Given task => In the passage on the Federal Arbitration Act, what does the FAA recognize arbitration as a means for parties to do?

Text extract =>
---

When Congress adopted the Federal Arbitration Act (the "FAA"), 9 U.S.C. § 1 et seq., in 1924, it responded to concerns over the complexity, duration, delays and costs of litigation in federal courts, with the attendant adverse effects that unduly prolonged judicial proceedings engendered for litigants, the courts, and society in general. See H.R.Rep. No. 68-96, at 2 (1924). In addressing these concerns, the FAA recognized the value of arbitration properly conducted as a means by which parties could "settle their disputes expeditiously and economically." See Hearing on S. 4213 and S. 4214 Before a Subcomm. of the S. Comm. on the Judiciary, 67th Cong. 2 (1923). The statute contemplated an alternative to litigation that would be simpler, faster and less costly for all concerned. As envisioned, this system of dispute resolution would be liberated from many of the onerous demands and constraints associated with legal proceedings in court. See id.; see also S.Rep. No. 68-536, at 3 (1924) (noting that avoiding delays in litigation and "[t]he settlement of disputes by arbitration appeals to big business and little business alike, to corporate interests as well as to individuals."); Scherk v. Alberto-Culver Co., 417 U.S. 506, 511, 94 S.Ct. 2449, 41 L.Ed.2d 270 (1974) (acknowledging that the FAA "reflects a legislative recognition of the `desirability of arbitration as an alternative to the complications of litigation.'") (quoting Wilko v. Swan, 346 U.S. 427, 431, 74 S.Ct. 182, 98 L.Ed. 168 (1953)).

---

Data shown =>
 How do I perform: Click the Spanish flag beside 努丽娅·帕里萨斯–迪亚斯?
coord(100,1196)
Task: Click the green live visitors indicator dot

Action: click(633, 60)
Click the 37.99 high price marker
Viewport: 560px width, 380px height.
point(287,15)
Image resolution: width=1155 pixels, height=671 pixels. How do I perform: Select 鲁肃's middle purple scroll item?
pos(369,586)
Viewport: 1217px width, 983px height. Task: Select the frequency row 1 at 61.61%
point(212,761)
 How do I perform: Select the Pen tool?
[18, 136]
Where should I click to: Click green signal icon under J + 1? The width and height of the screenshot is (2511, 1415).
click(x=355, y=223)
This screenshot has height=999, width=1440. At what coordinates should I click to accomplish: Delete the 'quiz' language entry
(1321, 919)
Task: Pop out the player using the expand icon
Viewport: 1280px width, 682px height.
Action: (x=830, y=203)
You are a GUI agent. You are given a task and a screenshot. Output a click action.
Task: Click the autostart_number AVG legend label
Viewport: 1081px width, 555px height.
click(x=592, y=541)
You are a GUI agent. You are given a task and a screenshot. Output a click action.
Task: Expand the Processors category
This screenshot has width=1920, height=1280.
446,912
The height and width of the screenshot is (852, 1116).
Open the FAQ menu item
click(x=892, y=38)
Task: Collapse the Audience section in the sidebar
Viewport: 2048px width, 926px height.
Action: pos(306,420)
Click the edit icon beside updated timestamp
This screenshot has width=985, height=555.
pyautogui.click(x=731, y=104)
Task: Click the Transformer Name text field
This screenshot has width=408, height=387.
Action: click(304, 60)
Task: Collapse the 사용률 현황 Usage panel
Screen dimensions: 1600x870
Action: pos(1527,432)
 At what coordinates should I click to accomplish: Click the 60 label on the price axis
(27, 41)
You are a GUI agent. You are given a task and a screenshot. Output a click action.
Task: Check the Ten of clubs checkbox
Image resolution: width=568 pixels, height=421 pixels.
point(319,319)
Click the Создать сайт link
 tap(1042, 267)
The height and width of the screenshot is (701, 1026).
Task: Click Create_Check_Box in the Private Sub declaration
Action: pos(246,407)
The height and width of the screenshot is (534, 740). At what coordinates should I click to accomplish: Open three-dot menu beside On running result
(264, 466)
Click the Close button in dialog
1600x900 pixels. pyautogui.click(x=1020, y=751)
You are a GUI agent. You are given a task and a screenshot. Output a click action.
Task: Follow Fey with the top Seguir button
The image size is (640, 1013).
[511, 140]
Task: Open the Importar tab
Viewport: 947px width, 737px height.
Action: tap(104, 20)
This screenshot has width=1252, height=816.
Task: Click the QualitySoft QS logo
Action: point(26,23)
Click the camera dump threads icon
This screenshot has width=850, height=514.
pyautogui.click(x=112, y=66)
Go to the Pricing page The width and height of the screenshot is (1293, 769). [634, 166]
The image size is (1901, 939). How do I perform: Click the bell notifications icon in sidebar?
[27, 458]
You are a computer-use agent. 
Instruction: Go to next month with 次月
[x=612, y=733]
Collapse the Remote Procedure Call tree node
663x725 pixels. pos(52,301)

---

Task answer => Settle their disputes expeditiously and economically.